# First Attempt



## jayace (Oct 14, 2018)

So after much procrastination I finally got around to smoking my first batch of cheese.
1.2 lbs each of old cheddar, mozzarella, jalapeno monteray jack and about 1/2 a pound of plain monteray jack.

Used my 12" A-Maze-N tube, apple pellets and smoked it for 2.5 hours. Outside air temp was around 45 degrees and I keep my smoker in the shade to be safe. I have an LG700.

It's in the fridge uncovered until tomorrow night then I'll vacuum seal them and put them out of site until mid November.

Fingers crossed.


----------



## pc farmer (Oct 14, 2018)

Good color change.
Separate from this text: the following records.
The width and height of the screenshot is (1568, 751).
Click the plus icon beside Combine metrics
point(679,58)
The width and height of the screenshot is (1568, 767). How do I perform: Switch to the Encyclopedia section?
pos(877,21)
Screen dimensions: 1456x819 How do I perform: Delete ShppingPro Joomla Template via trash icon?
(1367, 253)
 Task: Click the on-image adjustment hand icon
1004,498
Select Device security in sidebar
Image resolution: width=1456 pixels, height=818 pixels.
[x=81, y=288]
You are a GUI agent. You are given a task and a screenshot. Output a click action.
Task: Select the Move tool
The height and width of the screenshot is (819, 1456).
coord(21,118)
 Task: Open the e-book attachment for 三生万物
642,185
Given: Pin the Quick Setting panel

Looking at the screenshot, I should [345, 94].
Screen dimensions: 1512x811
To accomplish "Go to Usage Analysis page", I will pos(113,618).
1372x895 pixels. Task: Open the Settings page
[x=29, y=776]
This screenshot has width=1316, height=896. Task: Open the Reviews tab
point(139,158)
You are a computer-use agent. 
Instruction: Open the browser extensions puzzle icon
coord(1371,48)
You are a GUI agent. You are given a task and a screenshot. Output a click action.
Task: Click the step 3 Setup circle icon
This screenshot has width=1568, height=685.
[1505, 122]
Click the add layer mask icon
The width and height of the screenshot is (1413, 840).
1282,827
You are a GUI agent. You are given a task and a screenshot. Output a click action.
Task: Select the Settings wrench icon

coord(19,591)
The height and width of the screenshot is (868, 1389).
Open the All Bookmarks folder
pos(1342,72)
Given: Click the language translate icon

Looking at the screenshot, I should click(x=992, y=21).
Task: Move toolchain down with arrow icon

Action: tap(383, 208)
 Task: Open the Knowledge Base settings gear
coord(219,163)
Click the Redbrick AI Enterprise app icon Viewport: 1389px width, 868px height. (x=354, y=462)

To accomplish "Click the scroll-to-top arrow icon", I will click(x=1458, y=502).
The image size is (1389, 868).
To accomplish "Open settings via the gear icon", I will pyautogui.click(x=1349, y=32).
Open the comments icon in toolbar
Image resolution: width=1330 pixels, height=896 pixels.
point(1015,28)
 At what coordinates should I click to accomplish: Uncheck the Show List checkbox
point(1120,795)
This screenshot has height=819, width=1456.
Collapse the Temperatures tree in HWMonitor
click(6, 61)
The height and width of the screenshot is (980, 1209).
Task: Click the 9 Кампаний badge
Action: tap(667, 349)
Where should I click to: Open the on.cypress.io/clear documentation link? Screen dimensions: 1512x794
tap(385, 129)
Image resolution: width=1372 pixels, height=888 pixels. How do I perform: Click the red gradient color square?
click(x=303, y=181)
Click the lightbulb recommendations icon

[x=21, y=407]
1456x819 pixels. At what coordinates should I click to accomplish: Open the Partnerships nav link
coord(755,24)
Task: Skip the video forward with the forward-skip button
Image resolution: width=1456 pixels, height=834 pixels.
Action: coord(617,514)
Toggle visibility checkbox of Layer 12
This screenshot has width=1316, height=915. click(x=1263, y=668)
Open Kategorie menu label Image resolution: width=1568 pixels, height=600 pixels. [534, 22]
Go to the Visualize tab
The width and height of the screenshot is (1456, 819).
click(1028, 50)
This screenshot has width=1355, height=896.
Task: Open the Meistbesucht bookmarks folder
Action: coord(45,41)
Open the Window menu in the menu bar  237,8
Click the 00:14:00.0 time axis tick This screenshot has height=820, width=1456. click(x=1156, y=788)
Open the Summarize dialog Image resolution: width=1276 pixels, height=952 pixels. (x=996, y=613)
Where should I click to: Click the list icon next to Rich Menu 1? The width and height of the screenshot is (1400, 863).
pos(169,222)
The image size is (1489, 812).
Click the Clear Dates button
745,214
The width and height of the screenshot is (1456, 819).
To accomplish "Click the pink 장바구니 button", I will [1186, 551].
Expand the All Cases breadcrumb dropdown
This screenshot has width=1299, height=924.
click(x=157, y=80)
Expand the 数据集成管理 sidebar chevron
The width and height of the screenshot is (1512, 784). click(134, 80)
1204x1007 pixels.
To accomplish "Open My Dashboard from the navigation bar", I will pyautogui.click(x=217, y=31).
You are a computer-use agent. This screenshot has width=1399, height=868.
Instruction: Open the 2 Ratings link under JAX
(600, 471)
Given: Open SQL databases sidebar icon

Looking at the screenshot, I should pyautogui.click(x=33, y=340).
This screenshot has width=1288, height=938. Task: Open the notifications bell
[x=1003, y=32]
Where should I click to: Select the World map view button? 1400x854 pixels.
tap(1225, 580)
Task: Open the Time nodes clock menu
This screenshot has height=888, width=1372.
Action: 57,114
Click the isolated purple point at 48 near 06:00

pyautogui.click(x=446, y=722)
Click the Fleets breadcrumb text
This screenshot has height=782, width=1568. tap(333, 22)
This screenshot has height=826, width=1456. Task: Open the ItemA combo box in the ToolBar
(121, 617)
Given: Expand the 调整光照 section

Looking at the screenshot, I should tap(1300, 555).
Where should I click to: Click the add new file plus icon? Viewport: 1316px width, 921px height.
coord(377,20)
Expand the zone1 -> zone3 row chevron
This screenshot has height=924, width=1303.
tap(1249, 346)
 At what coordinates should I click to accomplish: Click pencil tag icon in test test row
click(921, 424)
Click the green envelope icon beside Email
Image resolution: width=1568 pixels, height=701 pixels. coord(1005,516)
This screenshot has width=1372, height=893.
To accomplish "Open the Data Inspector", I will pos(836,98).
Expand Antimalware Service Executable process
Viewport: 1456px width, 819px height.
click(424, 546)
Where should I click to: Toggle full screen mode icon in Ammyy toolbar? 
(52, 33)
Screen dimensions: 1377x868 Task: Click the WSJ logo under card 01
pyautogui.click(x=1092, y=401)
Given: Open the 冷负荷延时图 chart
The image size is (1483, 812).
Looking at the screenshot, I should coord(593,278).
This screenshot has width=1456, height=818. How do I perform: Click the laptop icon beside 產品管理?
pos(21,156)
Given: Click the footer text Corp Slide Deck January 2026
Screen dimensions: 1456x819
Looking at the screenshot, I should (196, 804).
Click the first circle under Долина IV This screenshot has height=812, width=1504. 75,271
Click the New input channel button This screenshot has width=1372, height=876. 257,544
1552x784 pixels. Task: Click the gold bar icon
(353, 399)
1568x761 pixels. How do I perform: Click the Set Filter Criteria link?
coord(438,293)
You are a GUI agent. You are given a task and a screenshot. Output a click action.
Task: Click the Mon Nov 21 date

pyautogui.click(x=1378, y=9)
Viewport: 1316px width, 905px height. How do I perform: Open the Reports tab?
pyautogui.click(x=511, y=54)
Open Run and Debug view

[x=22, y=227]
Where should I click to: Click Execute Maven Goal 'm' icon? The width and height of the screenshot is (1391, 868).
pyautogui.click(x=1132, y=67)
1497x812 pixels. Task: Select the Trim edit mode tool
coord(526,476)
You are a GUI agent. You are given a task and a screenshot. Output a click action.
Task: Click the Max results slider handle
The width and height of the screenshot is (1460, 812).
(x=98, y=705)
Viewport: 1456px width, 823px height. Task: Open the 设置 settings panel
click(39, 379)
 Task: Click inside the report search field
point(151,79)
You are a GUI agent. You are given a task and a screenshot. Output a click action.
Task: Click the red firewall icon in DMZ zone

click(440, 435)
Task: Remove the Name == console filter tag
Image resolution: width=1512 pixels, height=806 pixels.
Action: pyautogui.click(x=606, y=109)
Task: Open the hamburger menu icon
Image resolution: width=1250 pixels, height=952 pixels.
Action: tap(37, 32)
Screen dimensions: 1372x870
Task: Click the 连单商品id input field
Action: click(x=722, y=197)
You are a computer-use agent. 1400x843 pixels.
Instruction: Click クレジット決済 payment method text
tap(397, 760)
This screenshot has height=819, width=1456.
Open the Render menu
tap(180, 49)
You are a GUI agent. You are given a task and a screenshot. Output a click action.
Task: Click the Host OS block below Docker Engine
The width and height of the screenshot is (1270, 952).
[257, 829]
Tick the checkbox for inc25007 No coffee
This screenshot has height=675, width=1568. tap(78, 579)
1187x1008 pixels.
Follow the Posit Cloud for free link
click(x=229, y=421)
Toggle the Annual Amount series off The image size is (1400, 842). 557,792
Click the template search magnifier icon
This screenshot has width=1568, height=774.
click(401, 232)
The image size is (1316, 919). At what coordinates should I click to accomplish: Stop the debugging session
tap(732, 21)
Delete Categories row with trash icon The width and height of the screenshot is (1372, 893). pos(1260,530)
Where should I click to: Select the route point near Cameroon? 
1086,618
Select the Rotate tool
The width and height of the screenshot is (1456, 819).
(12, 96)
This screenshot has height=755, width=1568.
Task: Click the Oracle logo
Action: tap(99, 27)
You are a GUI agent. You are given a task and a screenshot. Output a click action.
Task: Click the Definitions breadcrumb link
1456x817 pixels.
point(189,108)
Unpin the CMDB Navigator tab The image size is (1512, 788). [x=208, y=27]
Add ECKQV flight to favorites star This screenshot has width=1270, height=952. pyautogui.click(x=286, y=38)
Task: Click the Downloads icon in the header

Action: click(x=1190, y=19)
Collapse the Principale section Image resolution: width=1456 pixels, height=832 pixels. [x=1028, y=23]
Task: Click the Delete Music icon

Apple works well on cheese


----------



## gmc2003 (Oct 15, 2018)

Looks good to me. I just finished my second batch of the season yesterday. 

Chris


----------



## GaryHibbert (Oct 15, 2018)

The color looks real good.  Pretty sure you've got some great smoke flavor there.
Gary


----------



## SmokinAl (Oct 15, 2018)

Your cheese looks great!
I can't wait until we get some cooler weather down here!
Al


----------



## jayace (Oct 15, 2018)

Thanks guys, will post an update when it comes time to sample


----------